What this exercise asks –
A – Answer these from the Python cheatsheet, one line each:
(i) What does list.index(el) raise when the item is absent?
(ii) Which module provides the functions itemgetter() and mul()?
(iii) What do dictionaries use for indexing?
B – Turn the paragraph of the Python cheatsheet that begins "A Dictionary is a type" into a short bulleted list that keeps its main facts.

Python Cheatsheet 1

Python Cheatsheet 1

Collections


Python Lists

A list is an ordered and mutable container; it is arguably the most common data structure in Python. Understanding how lists work becomes even more relevant as you work on data cleaning and create for-loops.

list = list[from_inclusive : to_exclusive : ±step_size]

list.append(el)               # Or: list += [el]
list.extend(collection)       # Or: list += collection

list.sort()
list.reverse()
list = sorted(collection)
list = reversed(list)

sum_of_elements  = sum(collection)
elementwise_sum  = [sum(pair) for pair in zip(list_a, list_b)]
sorted_by_second = sorted(collection, key=lambda el: el[1])
sorted_by_both   = sorted(collection, key=lambda el: (el[1], el[0]))
flatter_list     = list(itertools.chain.from_iterable(list))
product_of_elems = functools.reduce(lambda out, el: out * el, collection)
list_of_chars    = list(str)

# Module operator provides functions itemgetter() and mul() that offer the same functionality as lambda expressions above.
int = list.count(el)         # Returns number of occurrences. Also works on strings.
index = list.index(el)       # Returns index of first occurrence or raises ValueError.
list.insert(index, el)       # Inserts item at index and moves the rest to the right.
el = list.pop([index])       # Removes and returns item at index or from the end.
list.remove(el)              # Removes first occurrence of item or raises ValueError.
list.clear()                 # Removes all items. Also works on dictionary and set.

Dictionary

A Dictionary is a type of data structure in Python that use keys for indexing. Dictionaries are an unordered sequence of items (key-value pairs) and vital for Data Scientists, especially those interested in web scraping. For example: extracting data from YouTube channels.

Data extract –
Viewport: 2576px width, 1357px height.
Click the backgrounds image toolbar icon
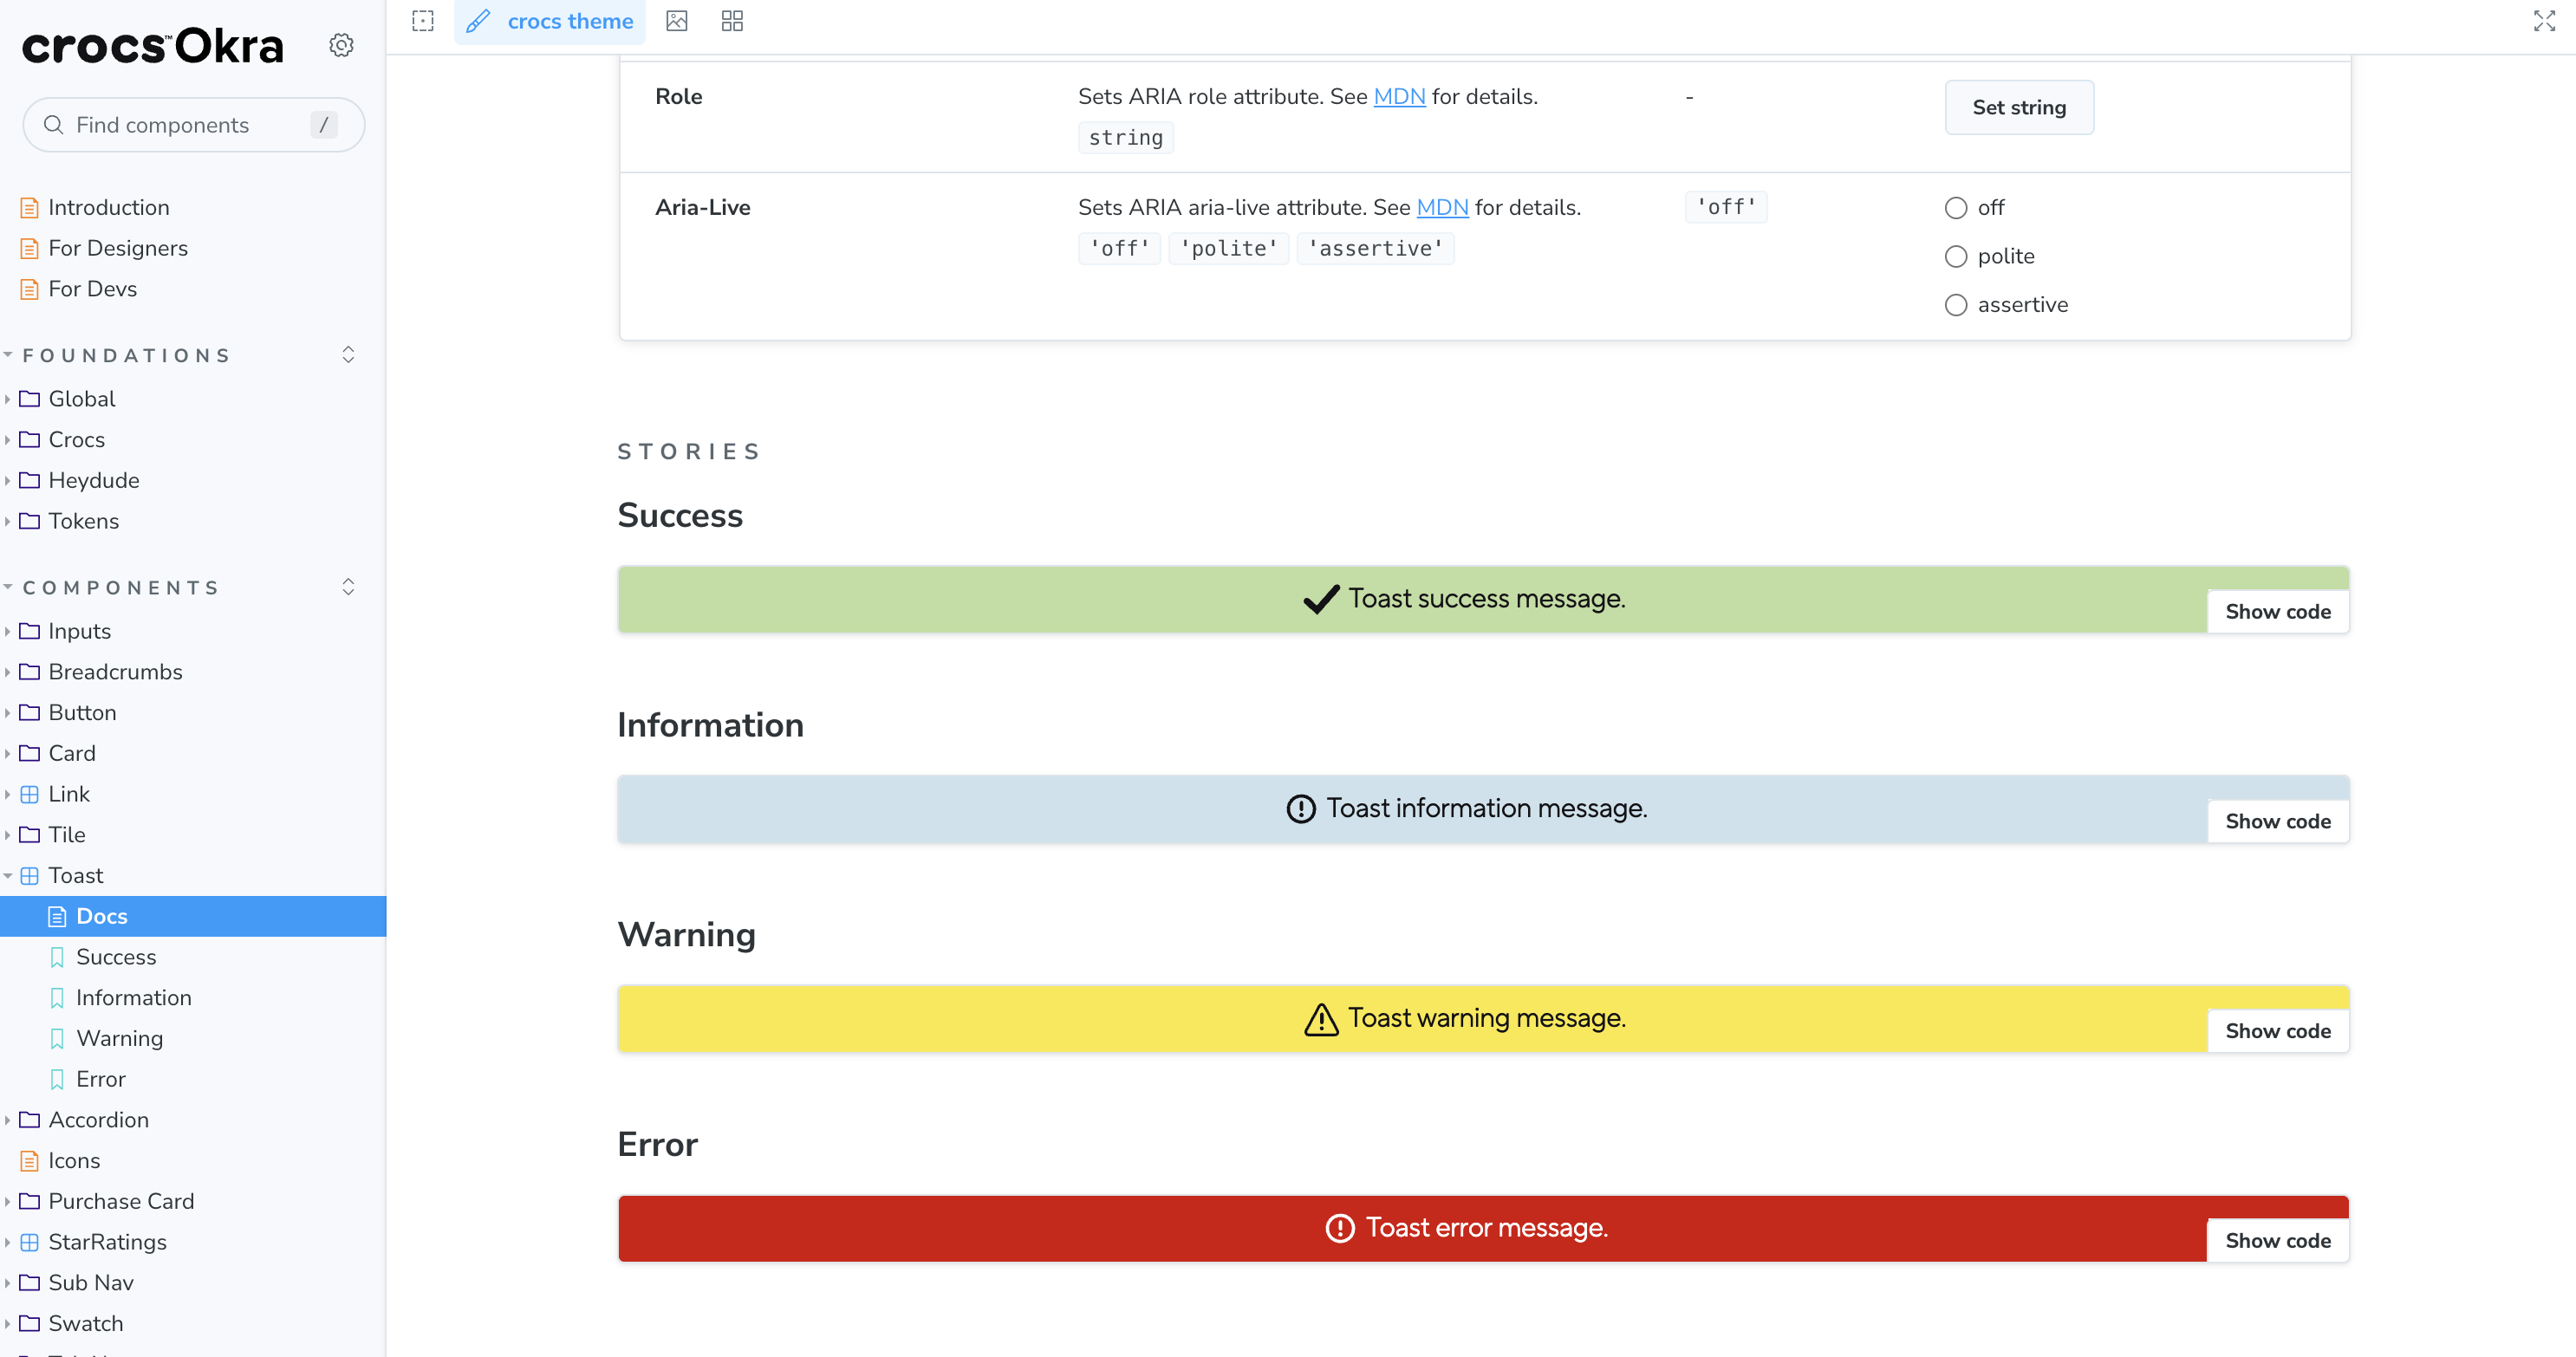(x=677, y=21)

* * *

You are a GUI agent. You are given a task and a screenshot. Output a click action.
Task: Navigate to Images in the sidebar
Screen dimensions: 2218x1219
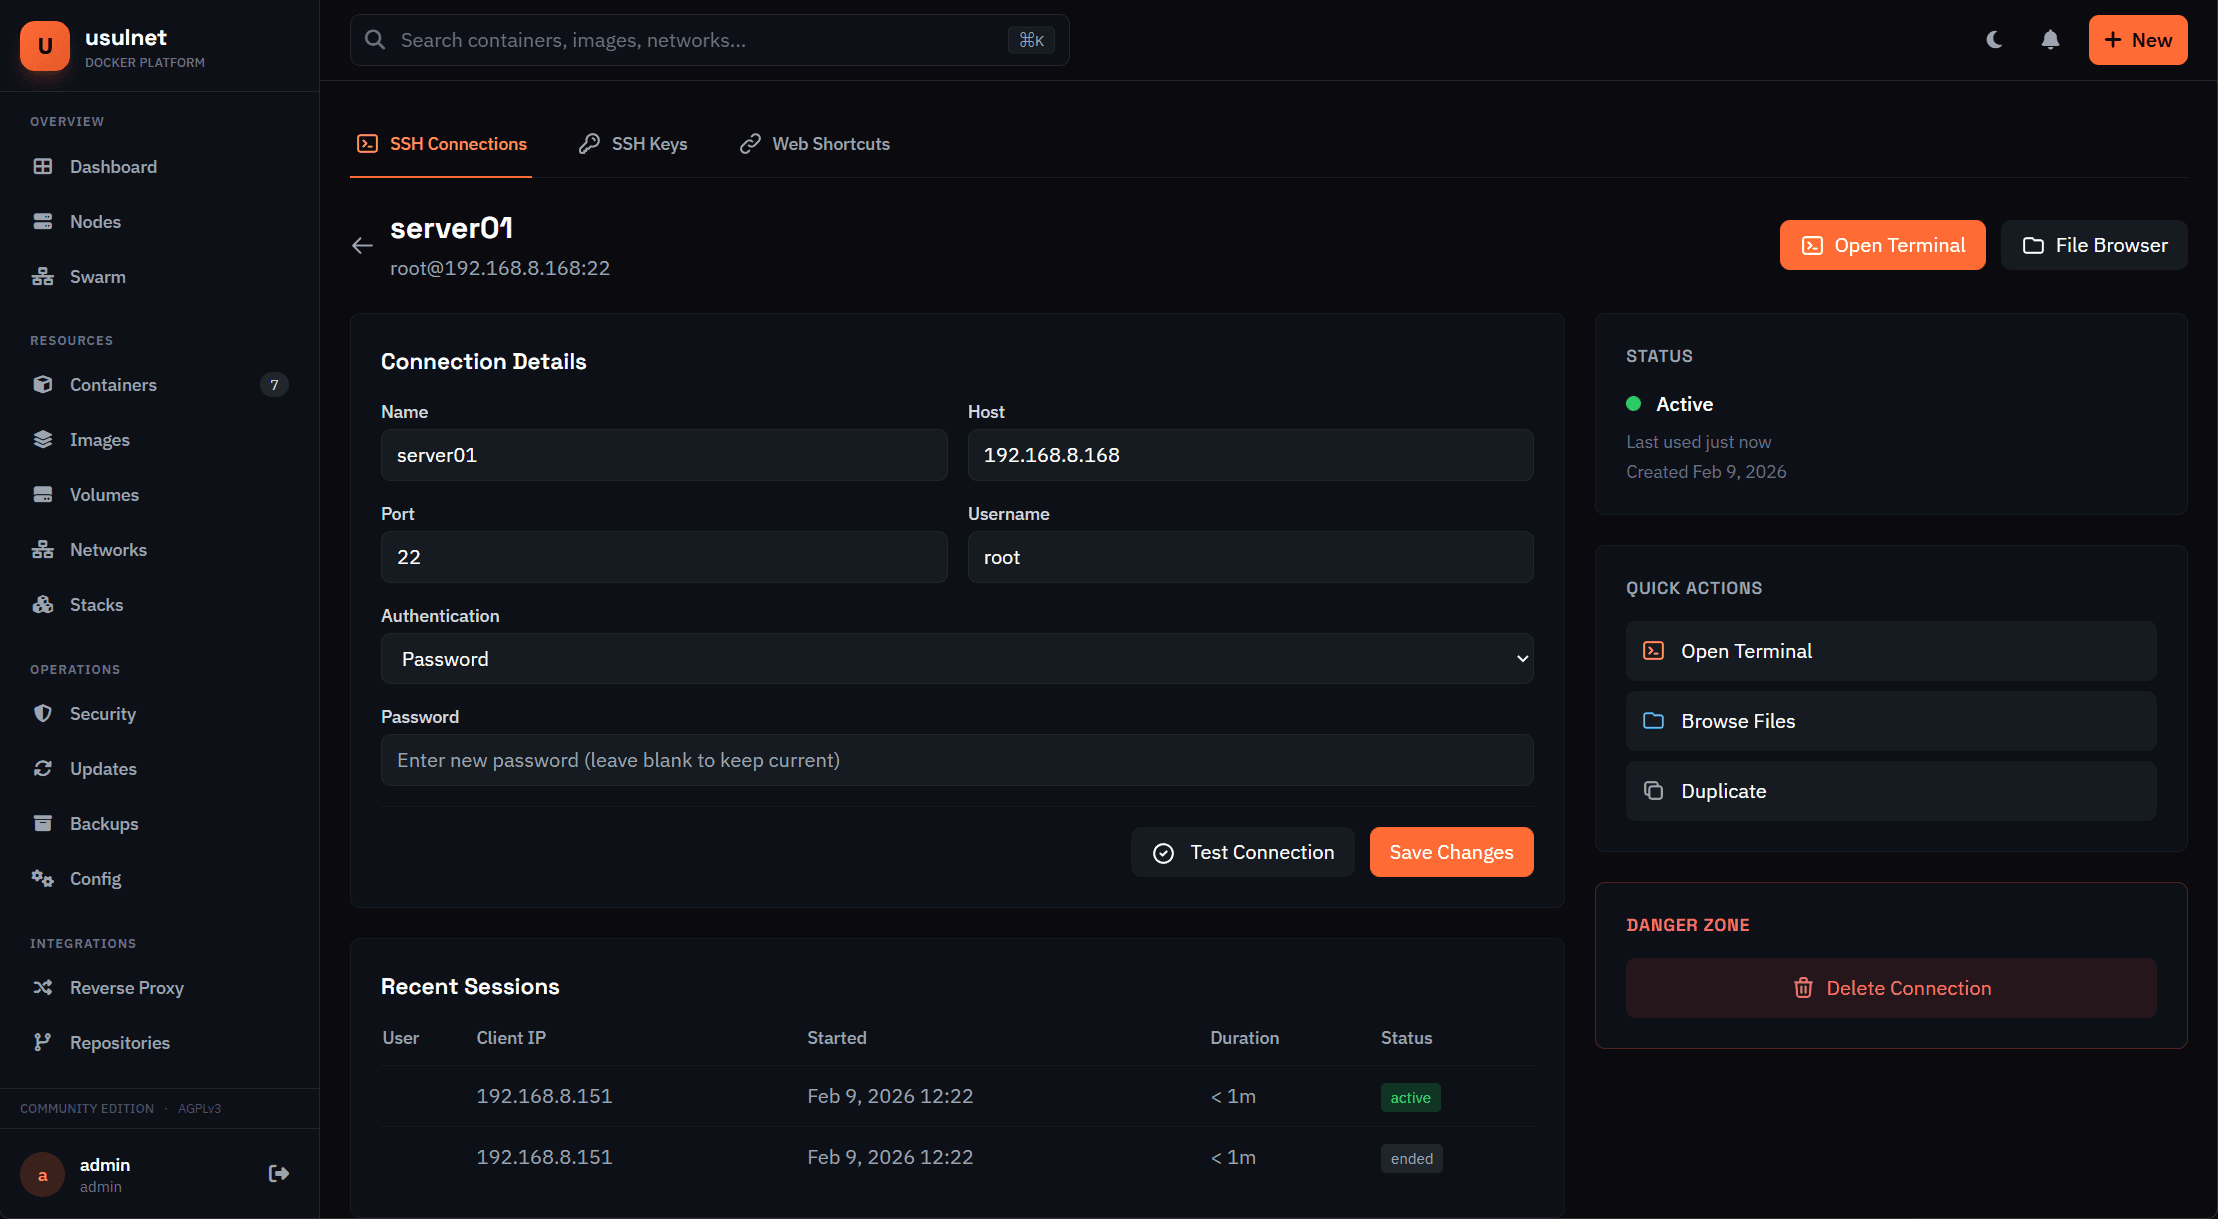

* * *

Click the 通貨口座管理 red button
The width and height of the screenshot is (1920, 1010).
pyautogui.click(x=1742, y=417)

Answers below –
A –
(i) ValueError
(ii) operator
(iii) Keys

B –
- A dictionary is a Python data structure that uses keys for indexing.
- Dictionaries are an unordered sequence of key-value pairs.
- They are vital for data scientists, especially those interested in web scraping, such as extracting data from YouTube channels.